I don’t know many details of how a bound texture and its equivalent global mem interact, but is there any chance that tex_speedtest warmed the texture cache and the shmem_speedtest access to global memory hit in the texture cache (even though they weren’t bound to the texture)?

No, standard global memory reads are not cached and performed with a different instruction than a texture read. Plus, the initial global memory read in that kernel is coalesced so its performance cannot get any better than it is. The silly benchmarking loop is so long that you’d never notice the time it takes to perform the initial read anyways.

What is CUDA_PROFILER? How to use it?

CUDA_PROFILER is an environment variable. Read the documentation that came with the toolkit download. You may want to check out the new features in the 1.1 profiler. It can do cool things like tell you how many uncoalsced global memory reads your kernel does.

This is a very interesting test. I have a dumb coding question on this shmem_test: suppose for input, we only have some data stored somewhere (device memory, constant memory or texture memory) and we want to load them into shared memory as quick as possible. If the number of data is equal to the number of thread, we can write:

shared[threadIdx.x] = d_invals[threadIdx.x];

But if not equal, then how to write the code efficiently?

For example, there are 256 threads, but I have about 20 floats that need to be loaded into shared memory, so they can be used by all threads. Actually, in this case, do we still want to load them into memory? Because it seems that if we do this, bank conflicts will be inevitable.

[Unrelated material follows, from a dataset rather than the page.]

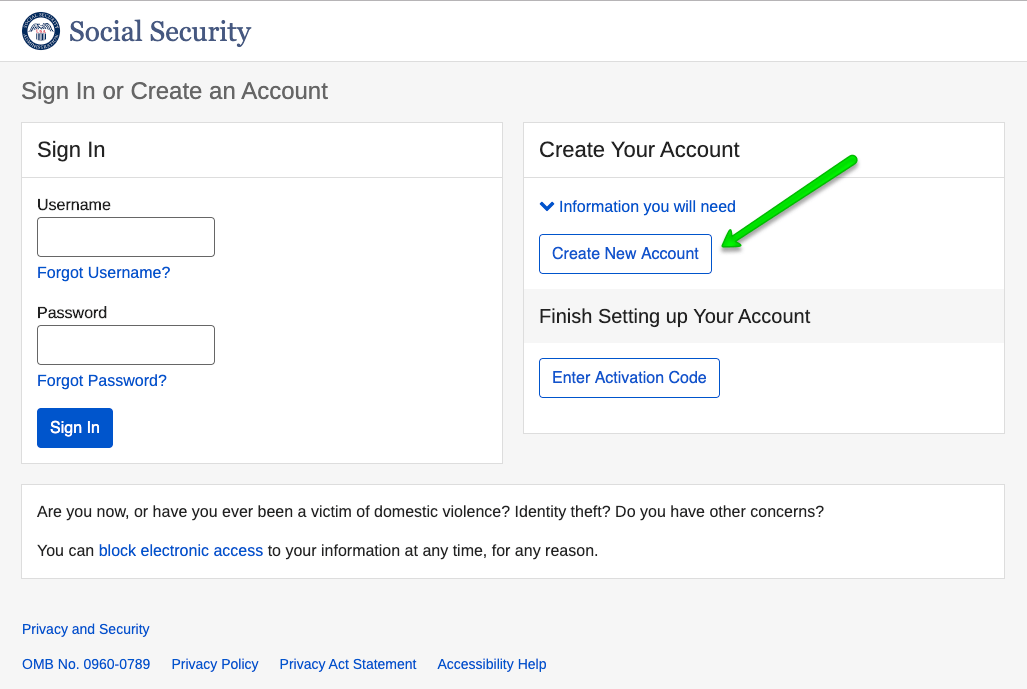This screenshot has height=689, width=1027.
Task: Click the Username field label
Action: (x=74, y=205)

Bank conflict only happens when threads read from different address in the same bank. For 20 floats, we can just pass them via a parameter (don’t know whether nvcc has supported parameter space addressing yet, but ptx has). If more than that but less than 256, a load in an if may be usually sufficient. If more, we can use a load in a for.

Thank you. I have a question about constant memory. When declaring constant memory, it seems that we have to specify the size. What if the size of the constant memory depends on the host application? Can we still use constant memory?

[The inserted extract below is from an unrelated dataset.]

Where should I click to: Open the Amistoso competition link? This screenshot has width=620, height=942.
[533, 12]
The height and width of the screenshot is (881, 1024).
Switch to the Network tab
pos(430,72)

Another question: if in all the threads, I attempt to load same data in device memory into shared memory, will this be slow? Because it seems that the memory access will have to be serialized?

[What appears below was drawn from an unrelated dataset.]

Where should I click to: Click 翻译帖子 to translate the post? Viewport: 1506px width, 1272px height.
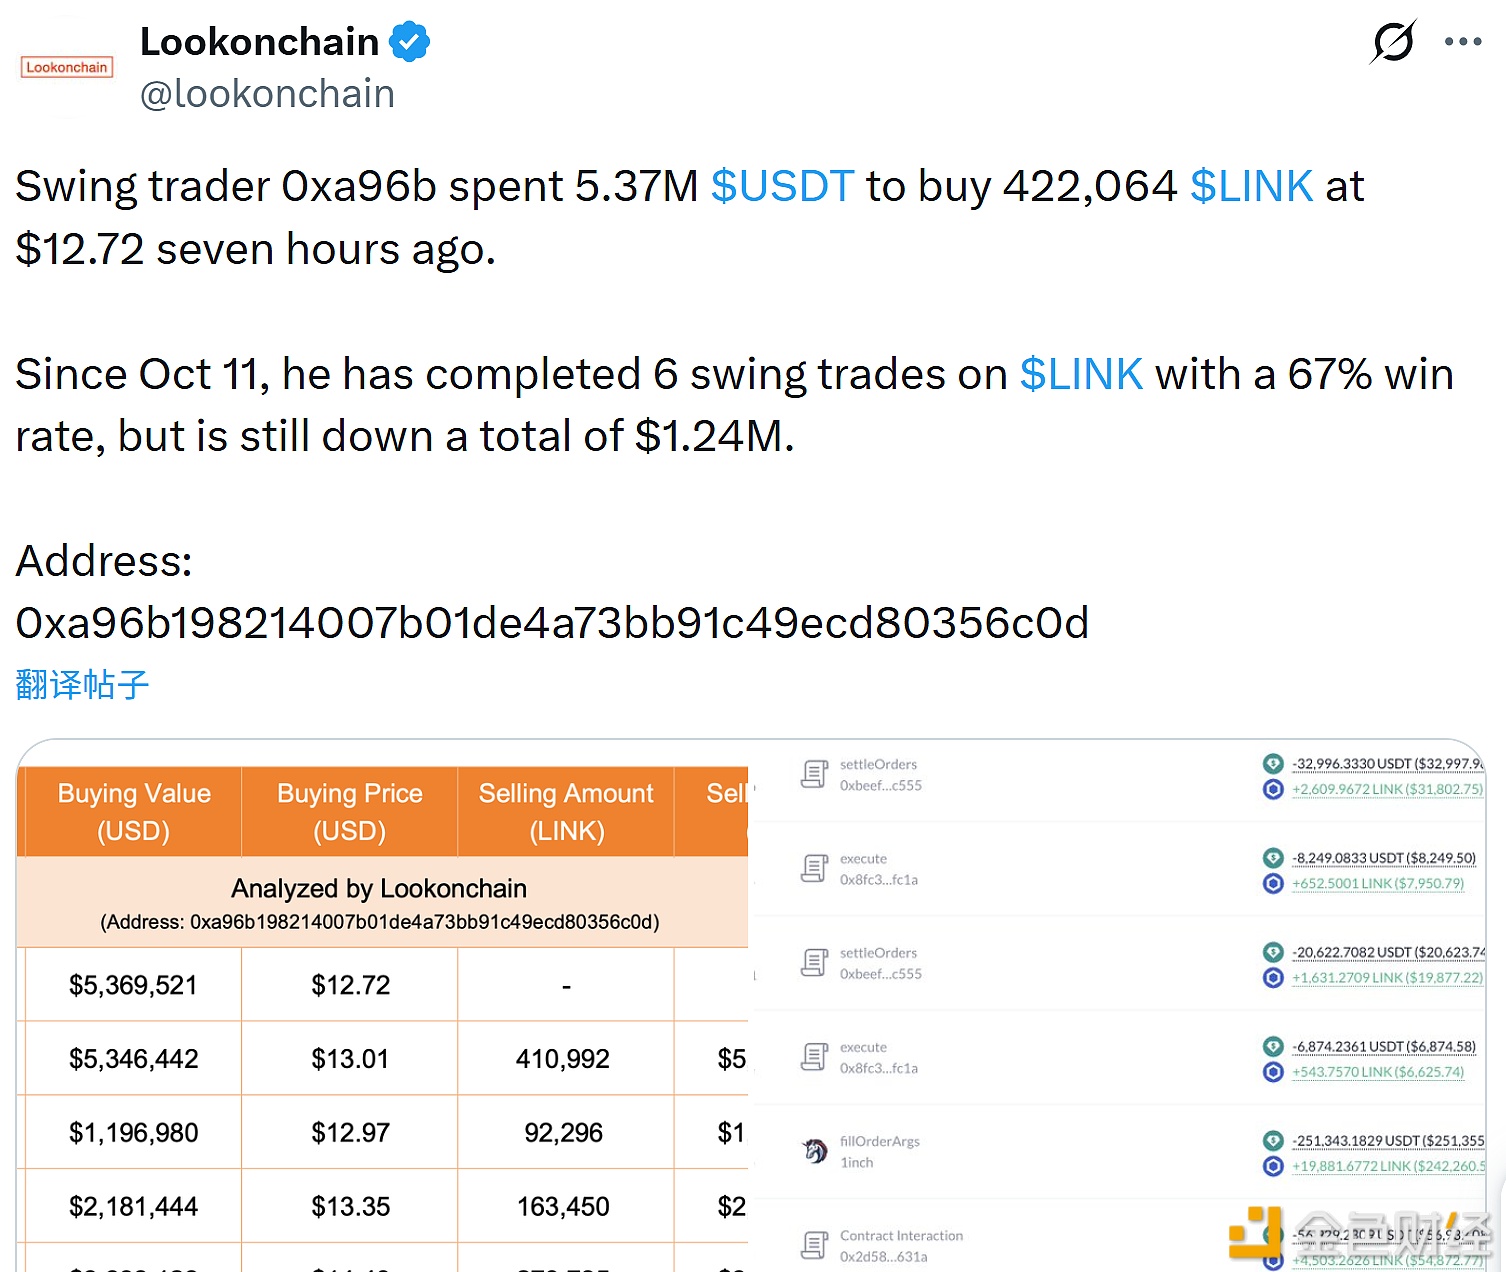[81, 684]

Don’t have all threads read the same value from global memory: this is uncoalesced and slow. Instead, have only threadIdx.x == 0 load the value into shared memory and then __syncthreads(). As long as the value you are loading is allocated with cudaMalloc, it will have the correct alignment to be read “coalesced” even though there is only one read.

There are many old threads on this forum discussing dynamic constant memory. You need to do the allocation yourself: nvcc only supports constant memory allocated at compile time.

I searched and read those posts. The answer is: we cannot use dynamic constant memory as we have to set a size during declaration. External Media

I will have to use texture memory because I don’t have to set the size during declaration of texture memory, and at least I can change the size of texture memory array from the CPU side.

Thank you,

According to Section 5.1.2.3 in Programming Guide v1.1, I guess if you test 2D arrays, the performance of texture cache may improve since texture memory is optimized for 2D.